Highly sensitive and reversible MXene-based micro quartz tuning fork gas sensors with tunable selectivity

Abstract

Due to their distinctive morphology, significant surface-to-volume ratio, and metal-like electrical conductivity, MXenes have emerged as highly promising gas-sensing materials. Traditional MXene-based gas sensors predominantly rely on the electrical conductivity of MXenes for signal transduction. However, it is crucial to explore alternative signal transduction mechanisms to fully unlock the potential of MXenes in gas sensing applications. In this study, we have successfully showcased the development of a mass-transduction-based MXene gas sensor, utilizing MXenes as the adaptable receptor and MQTF as the transducer. The interaction between the gas analyte and MXenes induces a change in mass, resulting in a resonant frequency shift of the MQTF. This signal transduction mechanism eliminates the dependency on the electrical conductivity of MXenes, offering a broader range of possibilities for chemical modification of MXenes without concerns about compromising their conductivity.
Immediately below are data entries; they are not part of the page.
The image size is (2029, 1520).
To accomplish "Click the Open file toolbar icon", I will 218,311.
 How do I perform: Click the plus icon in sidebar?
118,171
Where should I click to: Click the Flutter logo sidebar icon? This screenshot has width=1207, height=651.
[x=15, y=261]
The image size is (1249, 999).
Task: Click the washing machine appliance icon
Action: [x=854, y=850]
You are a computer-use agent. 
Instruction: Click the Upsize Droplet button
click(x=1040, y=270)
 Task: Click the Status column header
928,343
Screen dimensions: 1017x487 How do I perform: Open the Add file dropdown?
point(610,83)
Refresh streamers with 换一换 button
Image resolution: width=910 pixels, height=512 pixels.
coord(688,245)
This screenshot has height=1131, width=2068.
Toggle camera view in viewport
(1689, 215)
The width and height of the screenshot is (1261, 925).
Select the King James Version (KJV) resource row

By engineering Ti3C2Tx surfaces, we have demonstrated high sensitivity and selectivity tuning of MXene-MQTF gas sensors for detecting CO, SO2, and NH3. This antisymmetric mass-transduction-based (low-cost, stable, sensitive, and practical tuning fork-based) MXene gas sensor demonstrated exceptional sensing performance, customizable selectivity, and high cost-effectiveness. This study paves the way for designing high-performance MXene-based chemical sensors and expands the scope of potential applications in air quality monitoring, wearable devices, the Internet of Things (IoT), and robotics.